I have carefully avoided in this exposé to enter into many details, some of which are of great importance, in order that you should be able to follow the main line of observations and thoughts which have led to the recent discovery. I will therefore not attempt to discuss on what basis vaccination, essentially prophylactic in principle, may become a curative method when the modified virus answers certain requirements. There is a very distinct connection between these two methods of treatment.[2] It may, however, be interesting to consider for a moment the methods which the knowledge of pathogenic organisms has introduced in medicine.
These methods can be subdivided into three classes: (1) The preventive, (2) the protective, (3) the curative. They have all something in common, and yet they all differ, as will be seen in the following brief enumeration:
1. The preventive method consists in destroying or attenuating the cause, or avoiding it in some way or other so that the body may remain unaffected, (a) The antiseptic method introduced by Lister is a good instance of the methods which aim at destroying the cause before it has acted, (b) Residence in high localities, drainage, etc., are instances of the methods by which the causes of disease may be so attenuated or diluted as to become harmless, (c) Absolute cleanliness. Aseptic methods are based on the possibility of avoiding certain causes entirely without destroying them.
2. Protection consists in so modifying the possible host as to render it able to resist virulent parasites.
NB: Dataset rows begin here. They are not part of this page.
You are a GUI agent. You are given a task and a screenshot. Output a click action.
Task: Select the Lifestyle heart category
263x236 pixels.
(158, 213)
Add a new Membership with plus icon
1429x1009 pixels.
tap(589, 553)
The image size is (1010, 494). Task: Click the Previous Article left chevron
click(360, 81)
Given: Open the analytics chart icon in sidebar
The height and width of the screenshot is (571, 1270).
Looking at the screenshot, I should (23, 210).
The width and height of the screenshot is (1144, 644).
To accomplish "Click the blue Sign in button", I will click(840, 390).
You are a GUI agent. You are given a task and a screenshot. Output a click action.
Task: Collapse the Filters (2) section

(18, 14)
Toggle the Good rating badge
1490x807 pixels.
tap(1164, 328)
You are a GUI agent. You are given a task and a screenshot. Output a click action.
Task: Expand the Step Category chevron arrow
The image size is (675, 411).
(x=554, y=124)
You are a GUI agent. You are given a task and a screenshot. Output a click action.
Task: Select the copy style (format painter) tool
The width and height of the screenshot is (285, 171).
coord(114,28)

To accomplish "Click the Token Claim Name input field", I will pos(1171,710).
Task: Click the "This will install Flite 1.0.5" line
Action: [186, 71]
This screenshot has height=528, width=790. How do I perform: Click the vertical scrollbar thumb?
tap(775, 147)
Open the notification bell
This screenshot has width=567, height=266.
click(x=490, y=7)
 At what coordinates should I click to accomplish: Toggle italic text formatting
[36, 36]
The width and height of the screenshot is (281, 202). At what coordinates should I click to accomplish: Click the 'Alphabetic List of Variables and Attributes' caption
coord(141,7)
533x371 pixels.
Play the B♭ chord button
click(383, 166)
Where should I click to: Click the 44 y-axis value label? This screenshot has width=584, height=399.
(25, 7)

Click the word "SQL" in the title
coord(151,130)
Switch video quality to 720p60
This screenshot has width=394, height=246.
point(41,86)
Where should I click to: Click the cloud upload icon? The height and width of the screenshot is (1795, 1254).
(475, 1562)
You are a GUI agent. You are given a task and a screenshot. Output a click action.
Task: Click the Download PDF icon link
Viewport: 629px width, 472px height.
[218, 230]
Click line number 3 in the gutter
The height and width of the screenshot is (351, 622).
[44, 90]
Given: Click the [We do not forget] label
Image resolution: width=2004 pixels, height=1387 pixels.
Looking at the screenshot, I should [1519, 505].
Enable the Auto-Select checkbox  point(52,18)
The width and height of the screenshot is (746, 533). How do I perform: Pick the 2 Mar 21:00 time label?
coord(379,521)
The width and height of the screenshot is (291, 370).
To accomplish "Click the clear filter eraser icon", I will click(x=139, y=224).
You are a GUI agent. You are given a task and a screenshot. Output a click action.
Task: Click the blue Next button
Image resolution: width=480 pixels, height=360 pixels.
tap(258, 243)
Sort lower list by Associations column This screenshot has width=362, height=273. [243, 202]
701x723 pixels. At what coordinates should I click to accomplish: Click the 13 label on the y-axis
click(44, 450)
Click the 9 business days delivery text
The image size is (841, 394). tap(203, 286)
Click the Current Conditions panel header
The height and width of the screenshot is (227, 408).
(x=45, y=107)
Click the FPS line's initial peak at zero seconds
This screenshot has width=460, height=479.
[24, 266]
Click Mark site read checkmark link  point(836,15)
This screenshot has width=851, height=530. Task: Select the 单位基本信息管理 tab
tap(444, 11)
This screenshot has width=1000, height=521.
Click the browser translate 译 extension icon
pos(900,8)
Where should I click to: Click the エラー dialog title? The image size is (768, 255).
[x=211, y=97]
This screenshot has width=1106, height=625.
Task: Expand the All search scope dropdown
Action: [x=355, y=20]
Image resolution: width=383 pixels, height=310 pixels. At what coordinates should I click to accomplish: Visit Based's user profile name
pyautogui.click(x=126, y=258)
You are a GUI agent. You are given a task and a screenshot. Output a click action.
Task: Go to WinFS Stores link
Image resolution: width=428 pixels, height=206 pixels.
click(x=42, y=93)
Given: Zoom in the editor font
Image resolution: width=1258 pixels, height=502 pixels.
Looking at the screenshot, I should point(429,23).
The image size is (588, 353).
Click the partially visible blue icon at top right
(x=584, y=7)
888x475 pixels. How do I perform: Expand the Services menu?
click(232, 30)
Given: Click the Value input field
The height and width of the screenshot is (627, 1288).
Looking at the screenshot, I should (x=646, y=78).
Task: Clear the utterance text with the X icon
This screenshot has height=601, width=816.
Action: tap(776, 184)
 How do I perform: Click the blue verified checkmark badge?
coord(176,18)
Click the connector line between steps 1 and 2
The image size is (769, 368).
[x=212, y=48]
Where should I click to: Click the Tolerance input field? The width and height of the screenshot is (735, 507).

This can be done either by (a) increasing its strength and activity, as by diet, warmth, functional activity, (and other hygienic conditions (Wargunin); (b) rendering its tissues and fluids unsuitable media for the growth or full development of the parasite—inoculation and Jenner's vaccination are good instances of that method, which has been further extended by Pasteur and others; (c) by establishing tolerance (Sewall, 1887).
3. The curative methods consist in attenuating or entirely destroying the virus causing the disease after it has penetrated into the body. (a) The actual destruction of the parasite within its host is apparently still a desideratum, (b) Attenuation of the virulence can be obtained by introducing into the blood and tissues some product either interfering with the full development of the parasite or modifying the tissues and fluids of the body so as to increase their resistance to the extension of the parasite or to its products. This seems to be the chief principle at the root of Pasteur's vaccination for hydrophobia, etc. (c) Neutralizing the physiological action of the virus by using its physiological antagonist. Muscarine, for instance, may be antagonized by atrophine. Lauder Brunton (1873) directed attention to the possibility of applying this principle to the treatment of cholera. (The same idea has been applied to the treatment of poisoning by snake venom. Wynter Blyth, 1877; Lacerda, 1881.) (d) Destroying and removing the substratum or ground which has become contaminated by the parasite. This is apparently the view which Koch has taken of the action of his lymph. The action of the product on the tissues is, however, of the same kind as that of the substances used in some of the methods already mentioned, but more intense, and Koch's views will probably have to be modified.
In this attempt to analyze the methods which have been proposed I have separated processes, many of which may act concurrently. This is, however, of little consequence, for my object was less to give an account of any single method than to trace the development of the ideas which are at the basis of the treatment of bacterial diseases. In this way I hope I may have been able to show you how science prepares the way for the highest branches of the art—viz., preventive, protective, and curative medicine.—London Lancet.
- ↑ On Development of Modern Ideas on Preventive, Protective, and Curative Treatment of Bacterial Diseases, and on Immunity or Refractoriness to Disease. A lecture delivered at St. George's Hospital on November 20, 1890, on the occasion of the publication of Koch's method for the cure of tuberculosis.
- ↑ For explanation as to the mode of action of the products used in vaccination, see Lauder Brunton's lectures on Chemical Structure and Physiological Action, especially Lecture II (British Medical Journal, vol. i, 1889, p. 1389).